LABOUR proposals to refer the legal profession to the Monopolies and Mergers Commission (MMC) and to establish multi-disciplinary partnerships (MDPs) will be thrashed out this weekend at the party's National Policy Forum.

The plans, part of a raft of proposals focusing on legal aid, the judiciary and the legal profession, have already caused debate in the press.

If they pass the forum's question and answer sessions and are approved by Labour's National Policy Committee later this month, they will become official policy of a future Labour Government.

Law Society officials generally support Labour's principal of putting clients first. However, they are puzzled by the party's intention to refer the profession's “training, practices and structure” to the MMC. They have already written to Paul Boateng MP, Labour legal spokesman, seeking clarification of concerns.

Russell Wallman, the society's head of professional policy, says: “We have nothing to hide from any referral to the MMC, but I'm not clear what benefit would come of it, or what practices the Labour Party want to examine.”

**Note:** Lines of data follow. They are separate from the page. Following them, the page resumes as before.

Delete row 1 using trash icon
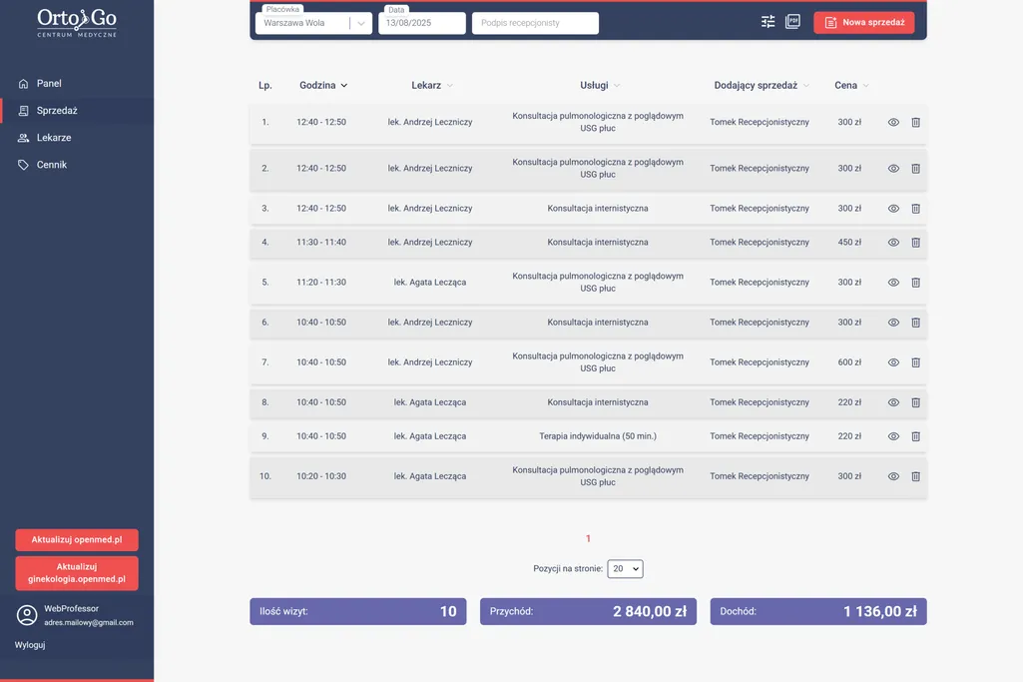The image size is (1023, 682). pyautogui.click(x=915, y=123)
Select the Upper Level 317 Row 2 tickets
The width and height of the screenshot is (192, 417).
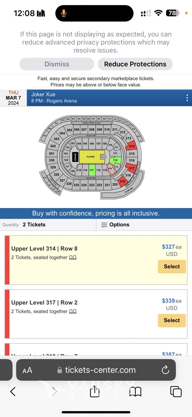click(x=172, y=320)
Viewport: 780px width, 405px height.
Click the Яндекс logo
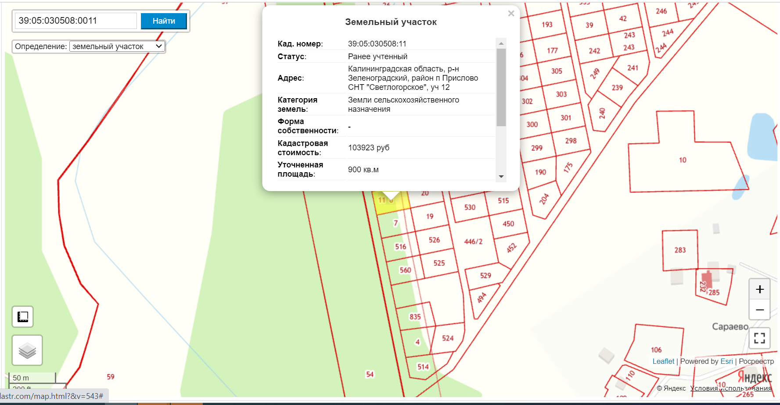point(754,377)
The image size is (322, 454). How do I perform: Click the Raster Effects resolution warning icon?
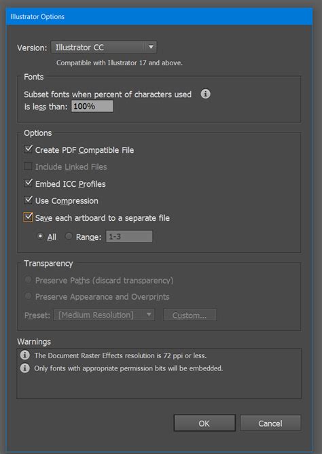click(25, 355)
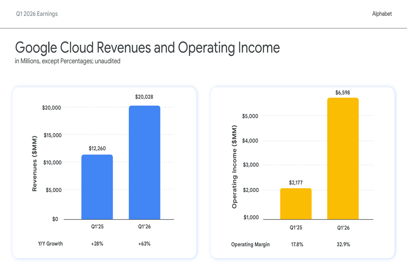Click the blue Q1'25 revenue bar
This screenshot has width=407, height=279.
click(97, 187)
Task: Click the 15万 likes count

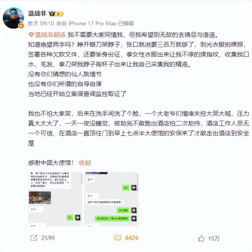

The society is also puzzled by the party's intention to “scrap” Law Society rules preventing MDPs on the basis that the rules are against the “public interest”.

Wallman says: “It is juvenile for the Labour Party to simply talk about sweeping things away. Rules prohibiting MDPs feature in virtually every profession in the world and we think there are very good reasons for this.”

The Office of Fair Trading undertook a consultation on MDPs in 1991-1992, favouring certain types of such practice, and the society chose to keep a close watch on the issue.

According to Labour sources the draft policy statement on the justice system was produced in the light of responses to the 'Access to Justice' consultation paper.